Currently, prescribing information and updates to a drug’s safety profile are delivered on paper — a process that can take months or even years. Furthermore, this method has the potential to cause problems when out-of-date literature continues to circulate while the drug makers work to distribute updates.
A new electronic system would make the dissemination of this information much quicker, allowing doctors to receive new information critical for effective use of the product almost as soon as it is released. Additionally, the move cuts down on a considerable amount of paper waste.

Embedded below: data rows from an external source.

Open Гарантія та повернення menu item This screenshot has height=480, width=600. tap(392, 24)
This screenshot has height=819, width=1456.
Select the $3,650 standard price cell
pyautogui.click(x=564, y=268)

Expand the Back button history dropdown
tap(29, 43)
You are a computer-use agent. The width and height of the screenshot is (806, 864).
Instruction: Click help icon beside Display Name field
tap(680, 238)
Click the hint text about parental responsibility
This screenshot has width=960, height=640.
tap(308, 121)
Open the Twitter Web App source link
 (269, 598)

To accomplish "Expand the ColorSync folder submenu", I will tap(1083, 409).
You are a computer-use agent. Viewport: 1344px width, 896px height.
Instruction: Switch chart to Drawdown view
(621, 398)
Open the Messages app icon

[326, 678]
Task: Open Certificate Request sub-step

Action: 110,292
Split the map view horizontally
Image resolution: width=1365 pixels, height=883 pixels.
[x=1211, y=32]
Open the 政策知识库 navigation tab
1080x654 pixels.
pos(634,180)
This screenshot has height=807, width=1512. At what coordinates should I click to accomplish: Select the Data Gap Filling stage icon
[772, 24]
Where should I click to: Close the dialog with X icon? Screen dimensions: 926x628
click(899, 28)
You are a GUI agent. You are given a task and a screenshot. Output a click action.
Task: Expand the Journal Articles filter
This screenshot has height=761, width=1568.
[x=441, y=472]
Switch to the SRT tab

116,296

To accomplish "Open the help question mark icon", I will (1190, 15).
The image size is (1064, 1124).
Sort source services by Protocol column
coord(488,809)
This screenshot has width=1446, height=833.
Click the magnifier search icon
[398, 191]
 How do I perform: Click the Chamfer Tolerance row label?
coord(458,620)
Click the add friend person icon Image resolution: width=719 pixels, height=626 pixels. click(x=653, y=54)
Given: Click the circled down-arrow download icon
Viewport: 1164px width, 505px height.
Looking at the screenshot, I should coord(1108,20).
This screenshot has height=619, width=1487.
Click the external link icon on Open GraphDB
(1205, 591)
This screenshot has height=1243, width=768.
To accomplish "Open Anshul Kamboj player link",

The new system requires drug makers to submit all labeling information to the database, regularly update it, and notify the FDA promptly if the information online is not correct. It also requires drug makers to provide a 24/7 phone number available to prescribers, which could provide information in cases of emergency.
This new rule has been in the works since 2012, when the Government Accountability Office (GAO), at the behest of legislators, began to investigate the advantages of doing away with a paper labeling system.
Their study, released in July of 2013, enumerated the many advantages of the project, but still voiced some concerns. Primarily, stakeholders worried that elderly patients might not be tech savvy enough to access the information and would much prefer a paper copy. Furthermore, many physicians prefer to use a paper copy when counseling their patients on their drug regimen.
With their proposed rule, the FDA addressed these concerns by stipulating that paper copies would still be distributed for patients and that the electronic database would be for use primarily by healthcare workers. Also, drugs could be exempt from the rule if compliance could pose problems to the drug’s safety or potency.
Ralph Neas, director of the Generic Pharmaceutical Association (GPhA), released a statement in support of the proposed rule. He said, “This streamlined 21st century approach to label information sharing could mark a significant step forward for everyone who relies on updated prescribing information for patients.”
The FDA will continue to take comments and suggestions for revisions to the rule for the next 90 days.